A fully documented RISC-V based manycore system (plus standardized extensions for graphics and DSP, probably leveraging "V" compute support) that's roughly as compact and powerful as the Mac Studio is today, but selling for a fraction of the price. That's actually not that far-off as a goal, the issue is that the software ecosystem today is very different from what it was like back then. The Amiga had no equivalent to today's AAA games or apps, pretty much everything was "indie" by current standards. So DevX and openness were key considerations that would actually make a difference to the commercial success of a platform. RISC-V today is popular with academics but has yet to see any kind of real adoption.
Hard to tell. In the early eighties, home computers were starkly limited by hardware. Truly just crude machines only kids and nerds could love. It's hard to overemphasize how breathtakingly impressive the Amiga was on release. Today personal computers application are chiefly limited by developers' and users' imagination.
It would have a custom GPU that will remain conspiciously better than anything available for less than $1000 for three years. You could imagine an in-house "NVidia game console" that does this, perhaps? But surely a terrible business plan for whatever it has in its technology pipeline.

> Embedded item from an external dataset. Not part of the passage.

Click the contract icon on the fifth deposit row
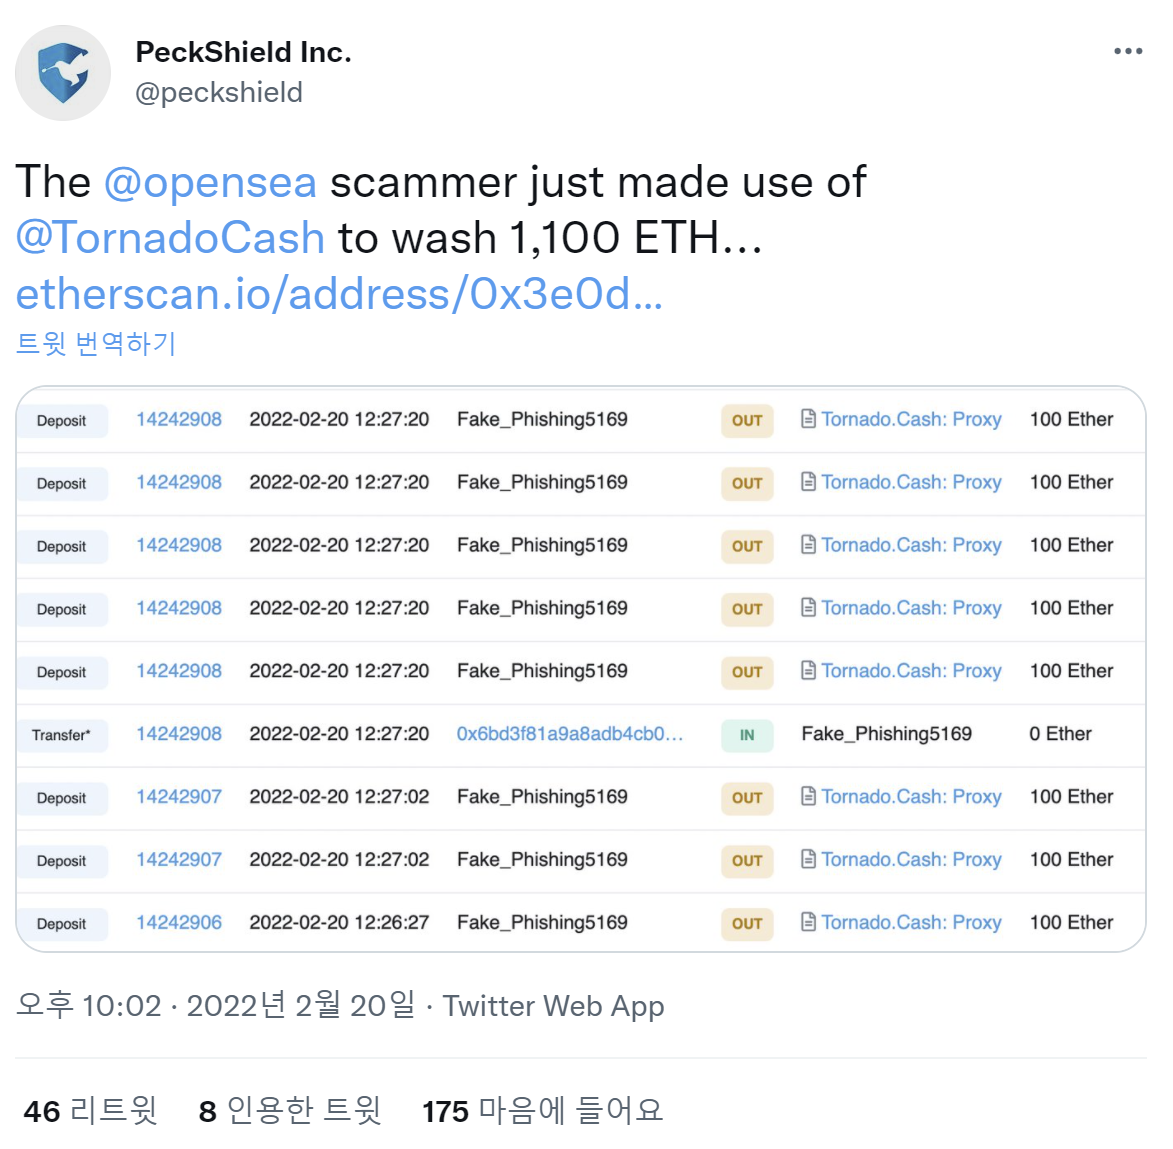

It would have to be extremely better too, or people wouldn't notice the difference. Socially computing has changed so much, with mobile and everything, so it's hard to imagine what a spiritual successor to an Amiga would be today.
It was also very simple to understand and well documented, and small and responsive. I think if a computer was made today where everything was treated with the utmost care for latency, that could make a difference.

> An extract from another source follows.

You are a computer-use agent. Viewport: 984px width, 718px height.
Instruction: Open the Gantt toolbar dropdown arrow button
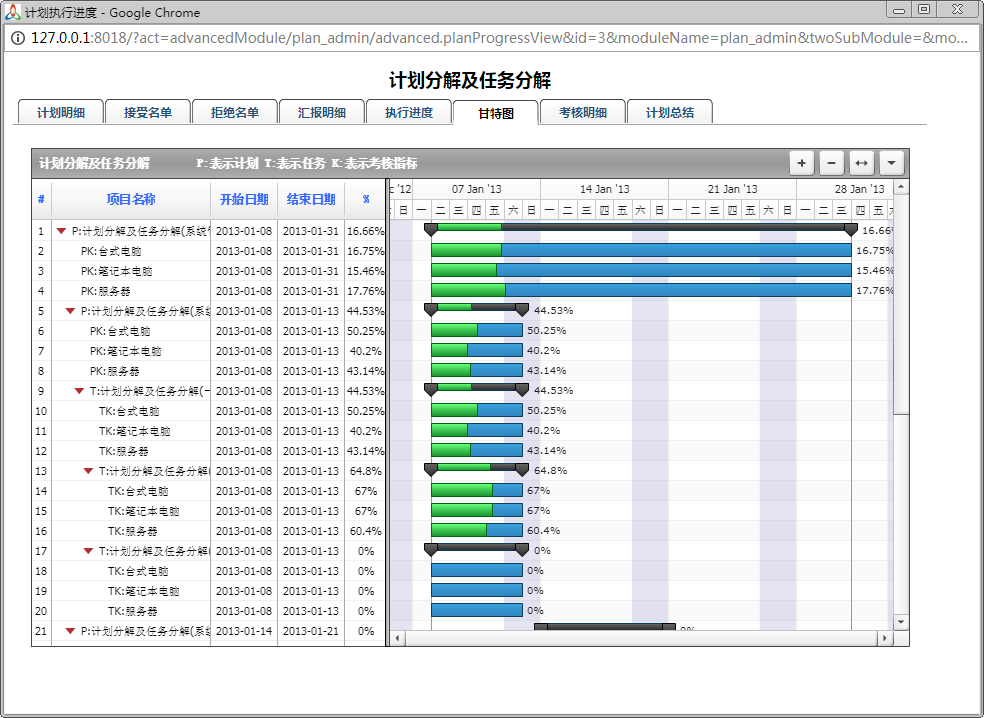891,163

Imagine a user interface which had effectively zero latency, and no loading times at all.
You see these things happening today with things like the Apple VR headset and its custom real-time compute co-processor. VR requires a kind of low-latency operation that was par for the course w/ home computers, including the Amiga itself (partly because analog CRT displays were themselves very low latency compared to current garden-variety LCD's) but is seen as very high-end today.
Sure, but it's worth pointing out that it's market that matters, not price.
PCs were aimed at business. They were a cost-saver. You could iterate fast because businesses have cash, and are eolljng to spend it. Show them that spending on PC saves money, and you can ship fast enough. The churn was insane, but it didn't matter. (And I was fortunately on the receiving end of discarded hardware.)
I understood this point when I inherited a "broken" dot matrix printer. I took the head apart cleaned it all up, put it together and it worked. But j already had a printer, so i offered to return it. I wad told "no thanks, the person now has an inkjet, they don't want rhe for matrix back. Being "broken" was an excuse to get an upgrade.
Turns out the home market didn't want a new one each year. They didn't want new generations of hardware and software every 5 minutes. Amigas (and Apple 2s) were sold only slightly improved for almost a decade after first release.
PCs won because its easier to sell to business than the home. It wasn't Doom that killed Amiga it was Lotus 123.
It was more where I lived, but you are right a good PC was probably 2-3 times more expensive. But it wasn't possible to get that gaming experience on the Amiga at any price. This was a year or two before Doom.
So I told my Amiga-loving friend at high school the the PC version was far better. He was deeply offended of course, but got his first PC less than a year later.